Novell's fortunes have always been intertwined with Microsoft's dominance. Its NetWare operating system has been the company's cornerstone, but steadily lost ground to Microsoft's Windows NT Server operating system for corporations, and has now lost its lead altogether. NetWare is expected to lose further ground when NT's successor, Windows 2000, ships early next year, and as the open source-based Linux operating system gains steam among mainstream corporations.
NetWare grabbed 22.8 percent of the network operating system business in 1998, compared with 38.3 percent garnered by NT, in a market in which 4.4 million units of operating software were shipped, according to IDC data. Upstart Linux experienced the largest growth gain for the year. In fact, Linux is expected to surpass unit shipments of Netware in 2003, according to IDC.
Another NetWare update is due out next week. But even though Schmidt lists Microsoft as Novell's primary competitor, he contends his company needs to move on from a NetWare-centric view of the world. "That's last year's debate," Schmidt said. "The problem in the company is there are still people playing out the old strategy."
Schmidt hopes to define what he calls a "new space" in which the company can compete in markets for software that facilitate use of the Web. Novell hopes to market an esoteric batch of software, using its directory service as a linchpin and encompassing hot markets such as caching, e-commerce and network management tools. Schmidt said the company would soon discuss elements of a strategy called "iChain" to tie its corporate
customers to each other over the Internet
But Novell has only its infrastructure to sell. The
company has historically not been able to attract
developers to write applications for its software, and that trend
though Novell has thrust its growing directory installed base forward
as a lucrative
niche developers can take advantage of.
Alternatively, Microsoft---for all of its software delivery shortcomings---has a wide array of application software it can use to tie into a new directory it has built for the long-delayed Windows 2000 upgrade, called Active Directory. It also does not plan to market that technology as a centerpiece of its strategy, but a component within Windows 2000 that gives users benefits.

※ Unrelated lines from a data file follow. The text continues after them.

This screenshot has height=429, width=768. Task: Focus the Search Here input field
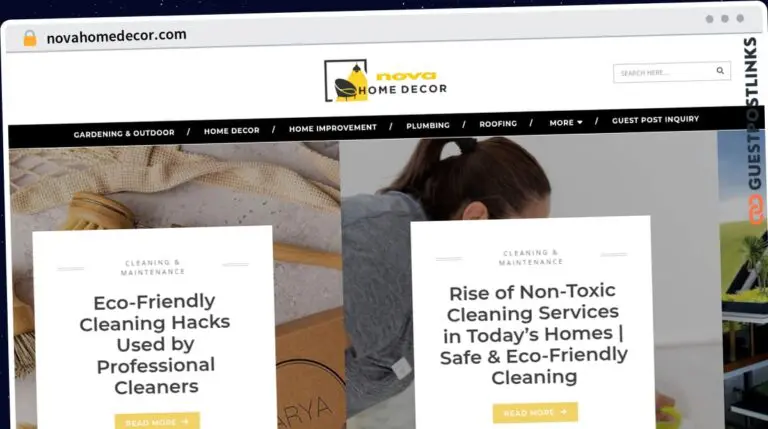coord(665,72)
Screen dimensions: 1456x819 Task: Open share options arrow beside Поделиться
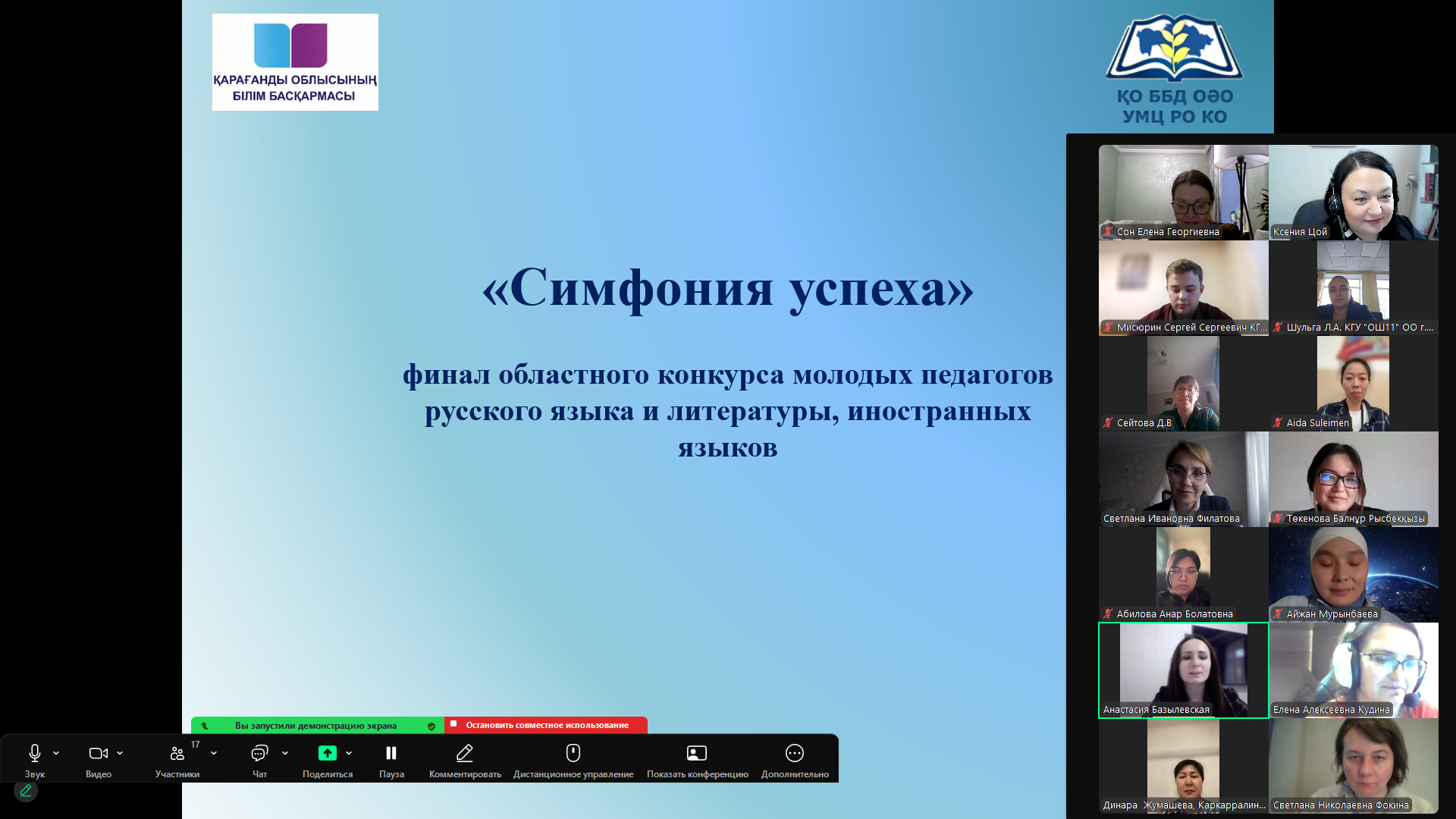click(x=349, y=753)
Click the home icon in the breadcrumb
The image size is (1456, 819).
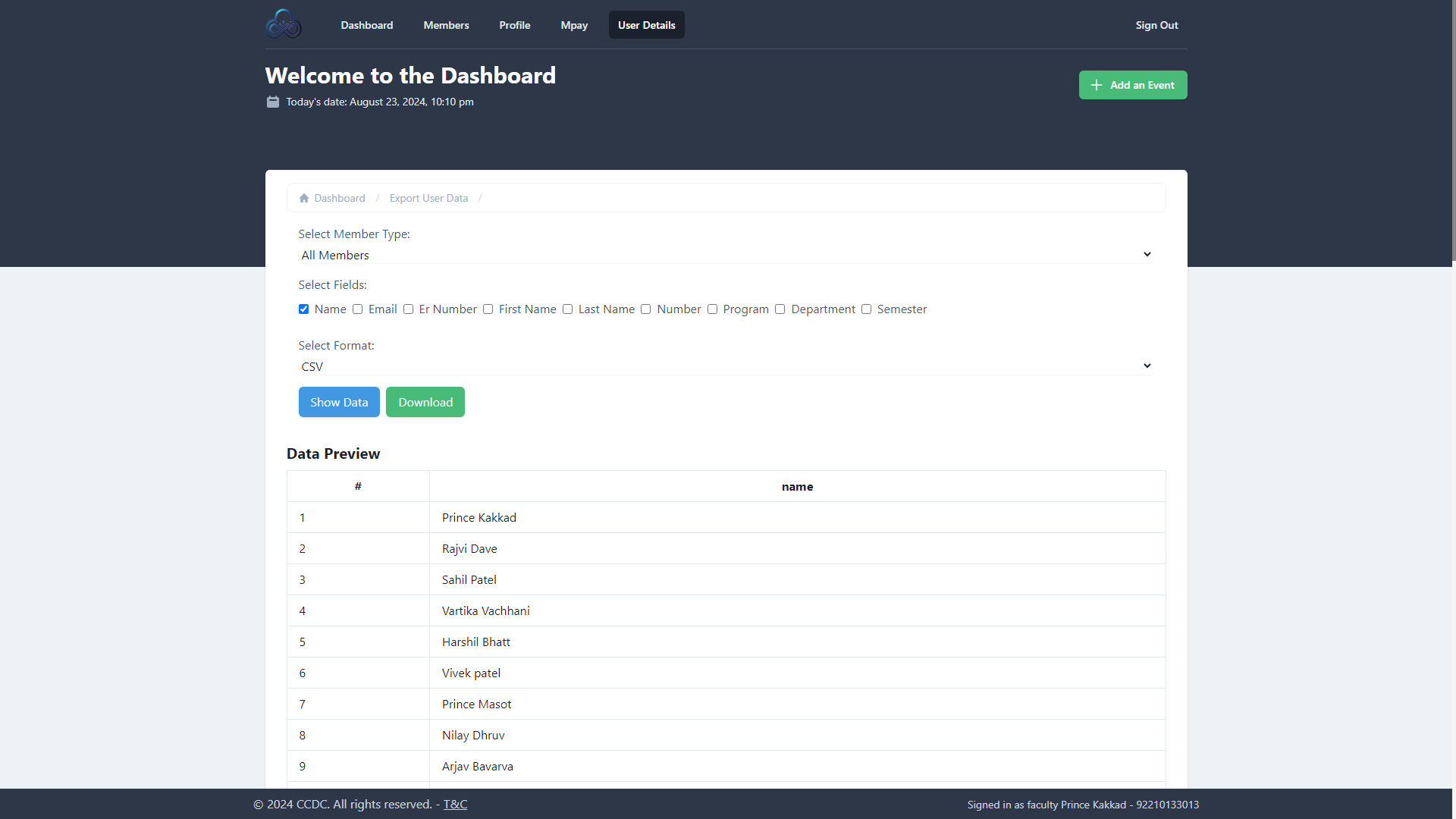point(304,198)
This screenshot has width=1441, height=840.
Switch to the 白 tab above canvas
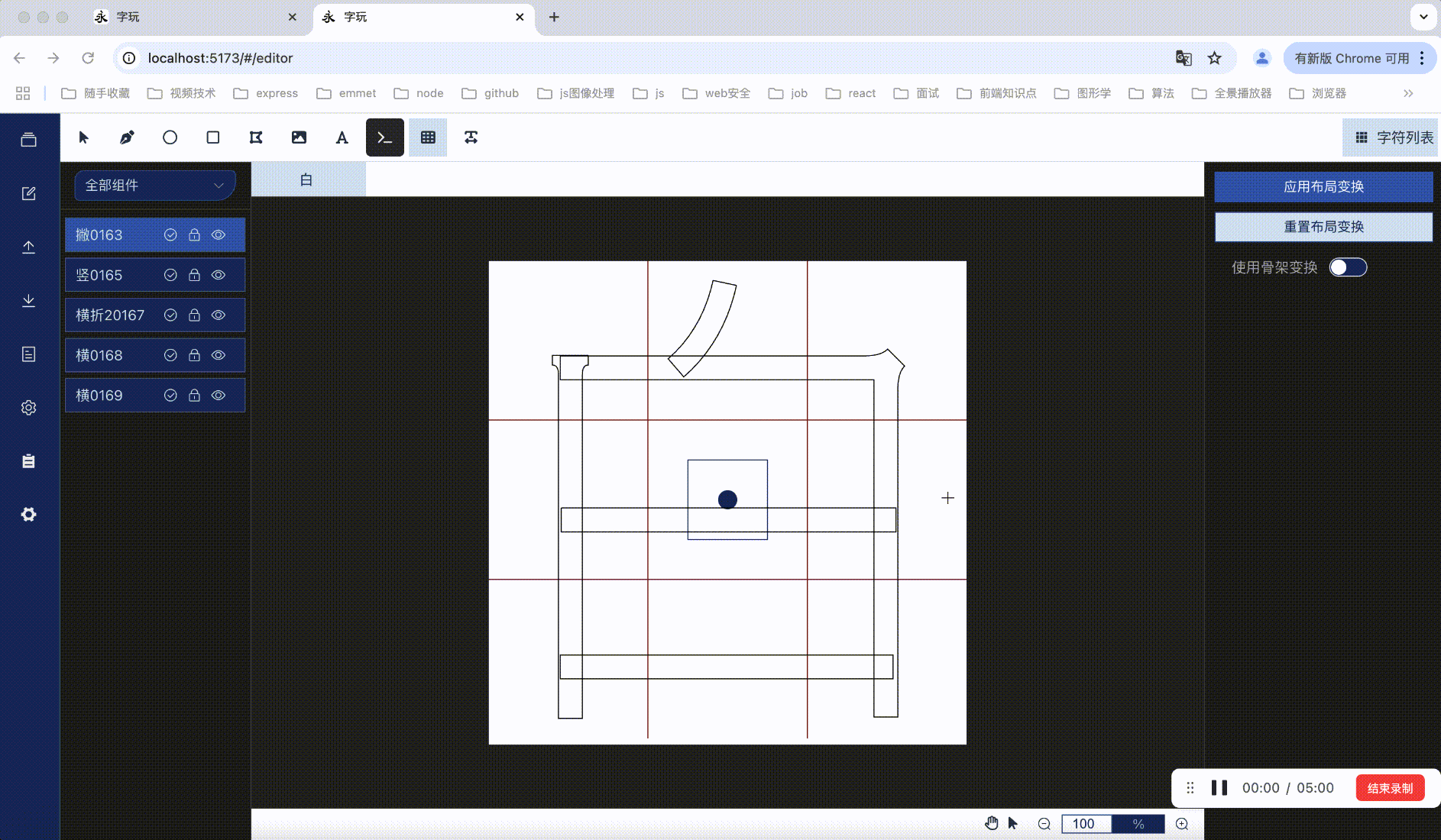(x=307, y=179)
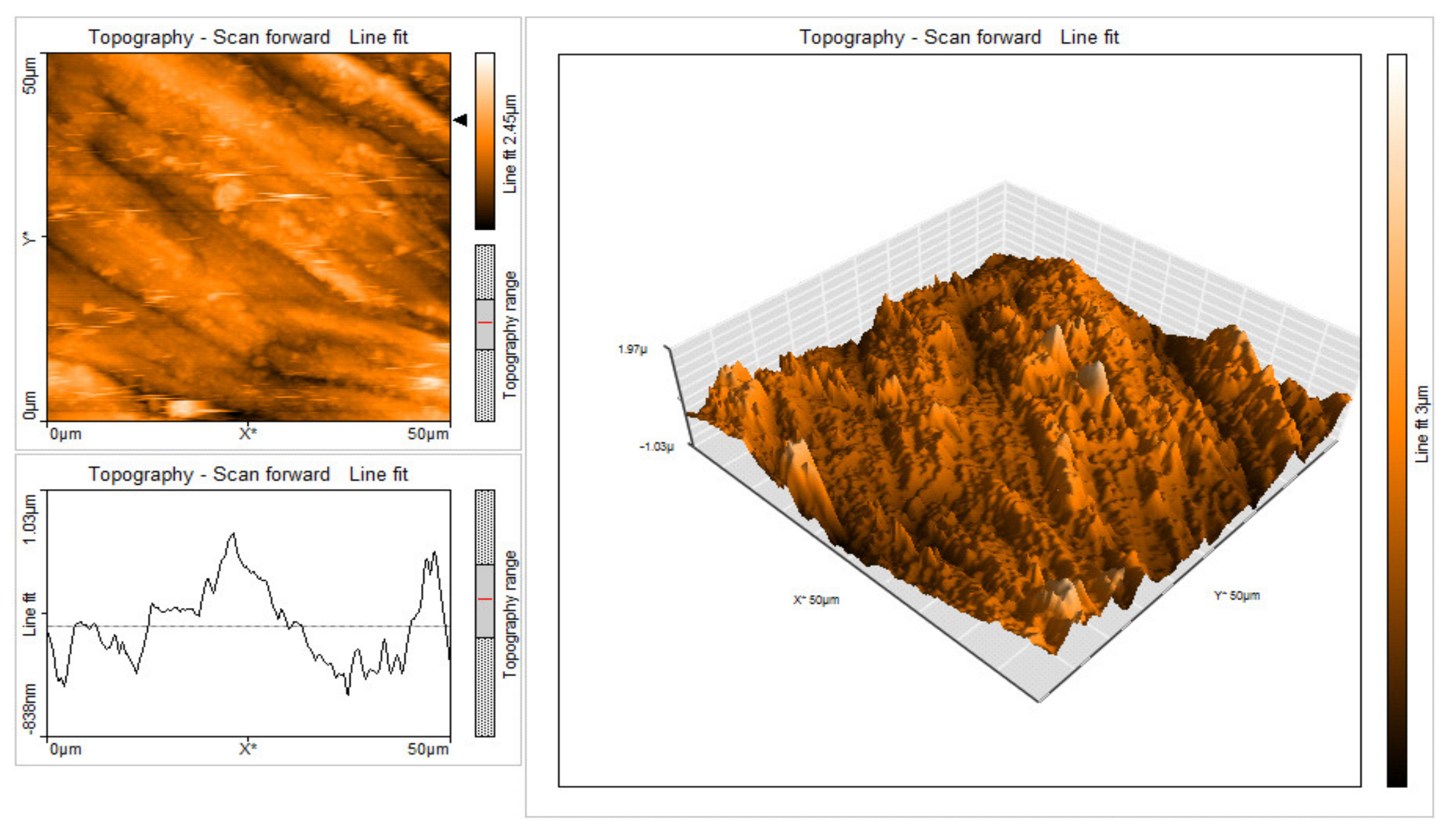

"Microsoft will not go to customers and say, 'Here's Active Directory for e-commerce,' for example" said Peter Houston, lead product manager for Active Directory at the company. "We don't believe customers buy a directory, they buy a solution."
But some observers believe Novell is an undervalued asset that can take advantage of its expertise in an age where information is often strewn haphazardly across a network. That is where Novell's directory, or NDS, comes in: It can manage that information across a corporation or the Internet.
"I feel very good about where Novell's going right now," said Joel Achramowicz, an equities analyst with Preferred Capital Markets.
Another analyst was also optimistic. "Shortly, Novell will have evolved into a product-rich company, with many of the upcoming products expected to occupy unique leadership positions in the market, leveraging the company's basic directory technology into mainstream electronic commerce applications," wrote Stephen Dube, equities analyst for Wasserstein Perella Securities, in a recent report.
And some newcomers to Novell's executive team claim the future is bright and the company is poised to break away from its traditional constituency to expand into new markets. "This is Novell's challenge," said Carl Ledbetter, senior vice president of business and corporate development, and former chief at Hybrid Networks. "It is now a healthy company poised to do something interesting."